Extrañaba esos lugares que elijo para huir de la vorágine pero que paradójicamente están emplazados en el centro de la misma, y así fue que decidí deliberadamente ir a visitar el Sívori. Es la hora del ocaso, ahí cuando el día y la noche se unen en un abrazo que estalla en esa fusión de colores imposibles de imitar. Necesito ser testigo, necesito no dejarlo pasar.
Sé que voy a encontrarme con contraluz, de Juan Gatti, pero sé perfectamente que eso será el efecto secundario de mi dosis de sosiego. Claro que la exposición es exquisita, porque el artista lo es también. Pero esta vez yo sólo quiero rescatar al Sívori como otro de mis bunkers citadinos.

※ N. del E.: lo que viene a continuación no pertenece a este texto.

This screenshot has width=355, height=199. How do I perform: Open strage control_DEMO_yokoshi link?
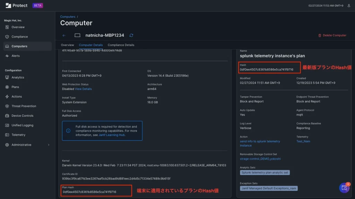click(x=260, y=159)
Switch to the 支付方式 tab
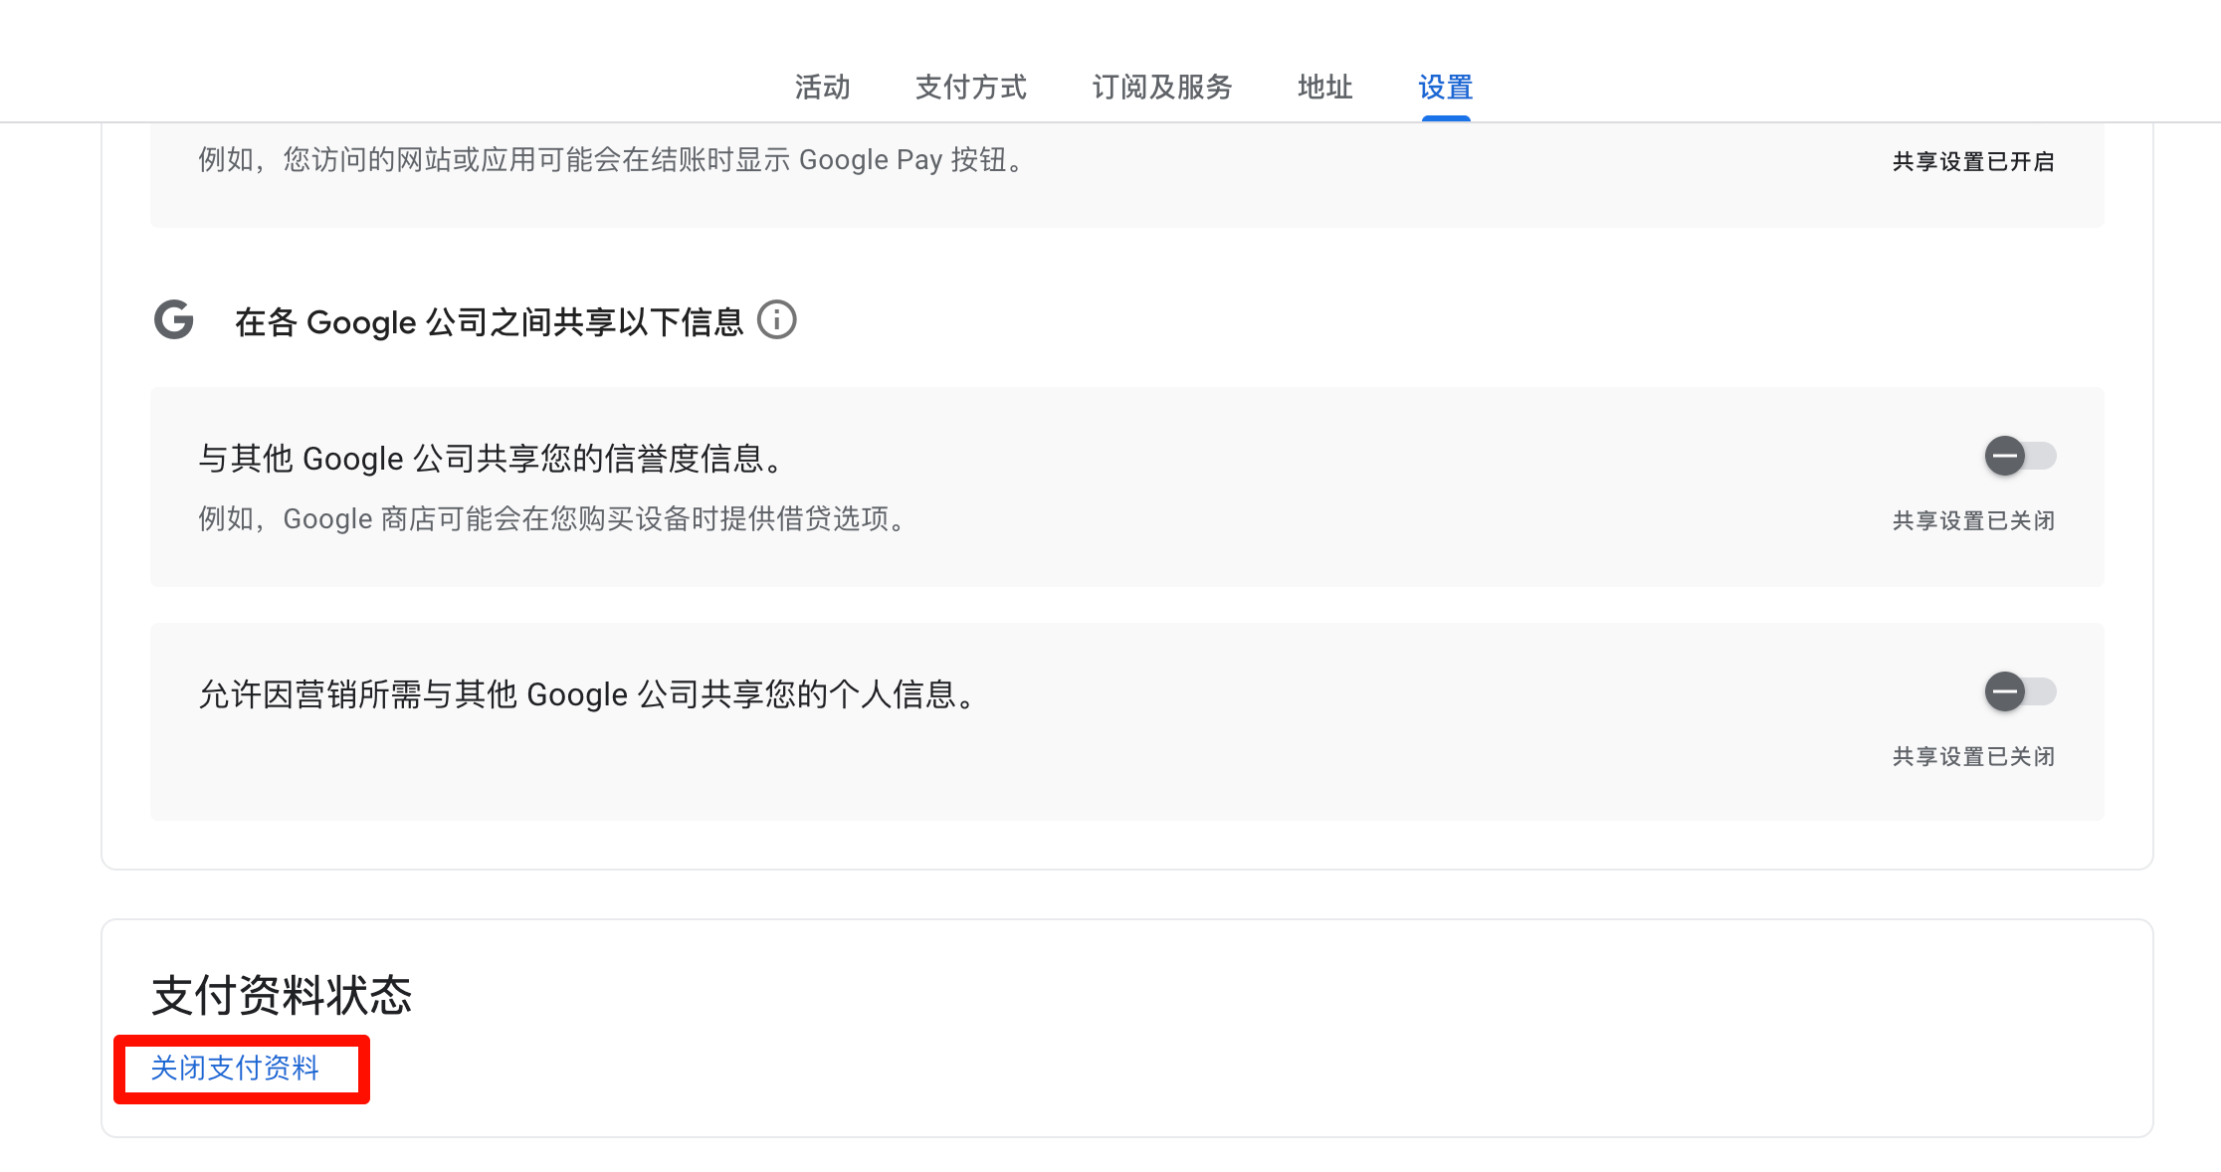The image size is (2221, 1172). pyautogui.click(x=970, y=88)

Si la Ciudad estuviera en llamas me complacería dejarme envolver por lenguas de fuego, si es que ellas se decidieran a pasearse por el Museo. Que me encuentren festejando por dentro el placer inmenso que me produce ese cubículo donde se erige insolente el tronco de una tipa y veo sus raíces a la altura de mis hombros; o que me encuentren sentada en el banco de madera al lado del niño de piedra mientras me dejo envolver por el sonido del tren, latido del corazón de las ciudades en llamas.
Levanto los pies del piso, cierro los ojos y me dejo envolver por el ambiente. Es un viaje fugaz, pero certero. Llego a destino, me encuentro conmigo, tomo la punta del cable, junto todas mis fuerzas y lo arrojo lo más lejos que puedo. Porque de eso se trata mi paseo por el Sívori: cable a tierra.